TASK BRIEF: Take the line with "Burgenland (776, 122)" and every line after it in the data. Transcribe them exactly, through the last.

------------------------------------------------------------------------

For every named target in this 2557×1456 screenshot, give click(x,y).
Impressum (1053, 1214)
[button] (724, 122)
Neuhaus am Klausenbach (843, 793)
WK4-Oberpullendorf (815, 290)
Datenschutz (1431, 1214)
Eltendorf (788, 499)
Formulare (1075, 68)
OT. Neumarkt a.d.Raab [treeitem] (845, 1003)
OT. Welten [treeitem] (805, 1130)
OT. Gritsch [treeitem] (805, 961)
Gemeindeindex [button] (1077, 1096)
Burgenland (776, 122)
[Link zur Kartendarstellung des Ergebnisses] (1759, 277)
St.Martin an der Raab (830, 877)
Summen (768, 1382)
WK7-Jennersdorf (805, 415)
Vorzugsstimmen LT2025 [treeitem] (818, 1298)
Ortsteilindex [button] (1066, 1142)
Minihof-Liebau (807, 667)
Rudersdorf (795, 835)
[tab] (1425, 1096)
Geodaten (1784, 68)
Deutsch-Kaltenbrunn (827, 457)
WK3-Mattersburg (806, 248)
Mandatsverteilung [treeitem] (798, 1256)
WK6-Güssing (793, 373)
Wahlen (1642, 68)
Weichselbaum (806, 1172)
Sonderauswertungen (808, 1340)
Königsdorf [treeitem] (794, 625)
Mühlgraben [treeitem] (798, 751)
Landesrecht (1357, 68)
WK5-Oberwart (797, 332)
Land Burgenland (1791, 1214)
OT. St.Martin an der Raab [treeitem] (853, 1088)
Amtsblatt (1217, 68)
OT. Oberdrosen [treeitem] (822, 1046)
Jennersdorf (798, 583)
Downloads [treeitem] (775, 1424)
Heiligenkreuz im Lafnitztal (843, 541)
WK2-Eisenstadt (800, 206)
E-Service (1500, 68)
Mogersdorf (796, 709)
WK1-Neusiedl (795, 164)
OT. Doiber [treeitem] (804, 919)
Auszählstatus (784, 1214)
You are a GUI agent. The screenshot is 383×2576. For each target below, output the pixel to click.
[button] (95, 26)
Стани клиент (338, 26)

------------------------------------------------------------------------

RESPONSE FOR THIS EXERCISE:
Burgenland (776, 122)
[Link zur Kartendarstellung des Ergebnisses] (1759, 277)
St.Martin an der Raab (830, 877)
Summen (768, 1382)
WK7-Jennersdorf (805, 415)
Vorzugsstimmen LT2025 [treeitem] (818, 1298)
Ortsteilindex [button] (1066, 1142)
Minihof-Liebau (807, 667)
Rudersdorf (795, 835)
[tab] (1425, 1096)
Geodaten (1784, 68)
Deutsch-Kaltenbrunn (827, 457)
WK3-Mattersburg (806, 248)
Mandatsverteilung [treeitem] (798, 1256)
WK6-Güssing (793, 373)
Wahlen (1642, 68)
Weichselbaum (806, 1172)
Sonderauswertungen (808, 1340)
Königsdorf [treeitem] (794, 625)
Mühlgraben [treeitem] (798, 751)
Landesrecht (1357, 68)
WK5-Oberwart (797, 332)
Land Burgenland (1791, 1214)
OT. St.Martin an der Raab [treeitem] (853, 1088)
Amtsblatt (1217, 68)
OT. Oberdrosen [treeitem] (822, 1046)
Jennersdorf (798, 583)
Downloads [treeitem] (775, 1424)
Heiligenkreuz im Lafnitztal (843, 541)
WK2-Eisenstadt (800, 206)
E-Service (1500, 68)
Mogersdorf (796, 709)
WK1-Neusiedl (795, 164)
OT. Doiber [treeitem] (804, 919)
Auszählstatus (784, 1214)
You are a GUI agent. The screenshot is 383×2576. For each target below, output the pixel to click.
[button] (95, 26)
Стани клиент (338, 26)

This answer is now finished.